Il ritorno alla terra tra mito e realtà
Nel 2015 una notizia sensazionale campeggia per mesi nei media, alimentata dalla Coldiretti: 20 mila nuovi occupati giovani in agricoltura. Ma poi si comprende che è una fake news: l’aumento è legato alle richieste del premio comunitario di primo insediamento che spesso cela solo un subentro nominalistico di un giovane nella titolarità dell’impresa per poter accedere al finanziamento europeo.
Il controesodo dalle città verso la campagna non è, infatti, un fenomeno recente: quello che stiamo vivendo è iniziato negli anni Settanta senza mai avere impennate. Pochissimi lo hanno studiato e raccontato. E quelli che lo hanno fatto si sono accorti che queste realtà sono molto diverse tra loro a seconda del contesto territoriale e delle motivazioni dei protagonisti. Ogni generalizzazione rischia di semplificarne e banalizzarne il senso. Oggi emerge in chi lo scopre un approccio strabico, dettato più dalla voglia di fare sensazionalismo che informazione seria, più dall’interesse a farne un uso strumentale che conoscenza delle modificazioni sociali. Ma questo modo distorto di informare sui temi dell’agricoltura crea attese illusorie nei giovani, indotti a immaginare impieghi bucolici e nostalgici “ritorni al passato” e a ignorare che le prospettive di un’agricoltura sostenibile sono comunque connesse alla rivoluzione tecnologica in atto.

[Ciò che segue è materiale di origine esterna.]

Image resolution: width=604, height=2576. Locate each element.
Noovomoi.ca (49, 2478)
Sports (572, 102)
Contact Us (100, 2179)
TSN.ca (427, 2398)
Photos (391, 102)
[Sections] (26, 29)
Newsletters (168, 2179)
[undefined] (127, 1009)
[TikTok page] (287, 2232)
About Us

La Coldiretti è scarsamente presente nei social: il profilo Twitter ha 25 mila follower; quello Instagram ha racimolato 10.700 follower; la pagina Facebook ha totalizzato appena 1665 “mi piace”. Da questi dati si evince una remora a mettersi in mostra in modo trasparente e completo. La preferenza per Twitter è significativa: permette di “parlare dall’alto”. Andare su Facebook significa entrare nella mischia, confrontarsi senza piedistallo, combattere a mani nude, confrontarsi con le emozioni più basiche. Ma è inesorabile per promuoversi nell’era dei social. E quando accadrà, forse finalmente sapremo cos’è diventata la Coldiretti.